_Task goal_
Copy the full listing exactly, word for word.

(Beginning of Input material)

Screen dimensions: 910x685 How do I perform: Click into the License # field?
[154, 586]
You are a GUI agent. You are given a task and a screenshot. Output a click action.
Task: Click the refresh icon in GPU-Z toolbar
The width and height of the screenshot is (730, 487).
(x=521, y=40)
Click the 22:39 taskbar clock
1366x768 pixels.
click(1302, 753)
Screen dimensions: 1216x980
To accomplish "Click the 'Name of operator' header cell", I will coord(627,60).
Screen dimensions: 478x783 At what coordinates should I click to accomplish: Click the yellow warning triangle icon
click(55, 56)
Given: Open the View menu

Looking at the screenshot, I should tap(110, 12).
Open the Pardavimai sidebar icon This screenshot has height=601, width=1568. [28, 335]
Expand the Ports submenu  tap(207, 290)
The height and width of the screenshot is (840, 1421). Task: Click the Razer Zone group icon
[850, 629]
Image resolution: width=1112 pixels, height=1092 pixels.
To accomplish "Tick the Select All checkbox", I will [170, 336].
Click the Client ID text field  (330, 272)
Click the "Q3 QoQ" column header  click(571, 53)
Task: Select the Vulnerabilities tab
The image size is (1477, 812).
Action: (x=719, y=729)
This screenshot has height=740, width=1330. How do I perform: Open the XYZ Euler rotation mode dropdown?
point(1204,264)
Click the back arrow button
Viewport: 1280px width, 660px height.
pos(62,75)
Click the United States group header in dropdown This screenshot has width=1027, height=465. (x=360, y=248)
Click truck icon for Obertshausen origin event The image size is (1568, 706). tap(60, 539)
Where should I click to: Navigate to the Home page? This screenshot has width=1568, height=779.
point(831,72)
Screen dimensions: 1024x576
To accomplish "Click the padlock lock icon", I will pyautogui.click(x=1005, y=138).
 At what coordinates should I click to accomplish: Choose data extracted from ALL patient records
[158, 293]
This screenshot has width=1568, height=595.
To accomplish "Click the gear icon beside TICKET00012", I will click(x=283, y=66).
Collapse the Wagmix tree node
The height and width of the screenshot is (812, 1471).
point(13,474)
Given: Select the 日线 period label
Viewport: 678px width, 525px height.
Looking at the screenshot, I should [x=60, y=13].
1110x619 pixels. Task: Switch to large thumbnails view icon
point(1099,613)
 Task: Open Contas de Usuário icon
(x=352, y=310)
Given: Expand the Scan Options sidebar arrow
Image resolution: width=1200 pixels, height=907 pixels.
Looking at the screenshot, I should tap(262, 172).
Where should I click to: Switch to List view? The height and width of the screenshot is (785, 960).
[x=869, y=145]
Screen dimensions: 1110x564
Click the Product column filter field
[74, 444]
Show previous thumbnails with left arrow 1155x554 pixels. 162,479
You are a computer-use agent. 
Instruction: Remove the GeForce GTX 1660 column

(End of Input material)

_Completed exercise_
Screen dimensions: 910x685 How do I perform: Click into the License # field?
[154, 586]
You are a GUI agent. You are given a task and a screenshot. Output a click action.
Task: Click the refresh icon in GPU-Z toolbar
The width and height of the screenshot is (730, 487).
(x=521, y=40)
Click the 22:39 taskbar clock
1366x768 pixels.
click(1302, 753)
Screen dimensions: 1216x980
To accomplish "Click the 'Name of operator' header cell", I will coord(627,60).
Screen dimensions: 478x783 At what coordinates should I click to accomplish: Click the yellow warning triangle icon
click(55, 56)
Given: Open the View menu

Looking at the screenshot, I should tap(110, 12).
Open the Pardavimai sidebar icon This screenshot has height=601, width=1568. [28, 335]
Expand the Ports submenu  tap(207, 290)
The height and width of the screenshot is (840, 1421). Task: Click the Razer Zone group icon
[850, 629]
Image resolution: width=1112 pixels, height=1092 pixels.
To accomplish "Tick the Select All checkbox", I will [170, 336].
Click the Client ID text field  (330, 272)
Click the "Q3 QoQ" column header  click(571, 53)
Task: Select the Vulnerabilities tab
The image size is (1477, 812).
Action: (x=719, y=729)
This screenshot has height=740, width=1330. How do I perform: Open the XYZ Euler rotation mode dropdown?
point(1204,264)
Click the back arrow button
Viewport: 1280px width, 660px height.
pos(62,75)
Click the United States group header in dropdown This screenshot has width=1027, height=465. (x=360, y=248)
Click truck icon for Obertshausen origin event The image size is (1568, 706). tap(60, 539)
Where should I click to: Navigate to the Home page? This screenshot has width=1568, height=779.
point(831,72)
Screen dimensions: 1024x576
To accomplish "Click the padlock lock icon", I will pyautogui.click(x=1005, y=138).
 At what coordinates should I click to accomplish: Choose data extracted from ALL patient records
[158, 293]
This screenshot has width=1568, height=595.
To accomplish "Click the gear icon beside TICKET00012", I will click(x=283, y=66).
Collapse the Wagmix tree node
The height and width of the screenshot is (812, 1471).
point(13,474)
Given: Select the 日线 period label
Viewport: 678px width, 525px height.
Looking at the screenshot, I should [x=60, y=13].
1110x619 pixels. Task: Switch to large thumbnails view icon
point(1099,613)
 Task: Open Contas de Usuário icon
(x=352, y=310)
Given: Expand the Scan Options sidebar arrow
Image resolution: width=1200 pixels, height=907 pixels.
Looking at the screenshot, I should tap(262, 172).
Where should I click to: Switch to List view? The height and width of the screenshot is (785, 960).
[x=869, y=145]
Screen dimensions: 1110x564
Click the Product column filter field
[74, 444]
Show previous thumbnails with left arrow 1155x554 pixels. 162,479
You are a computer-use agent. 
Instruction: Remove the GeForce GTX 1660 column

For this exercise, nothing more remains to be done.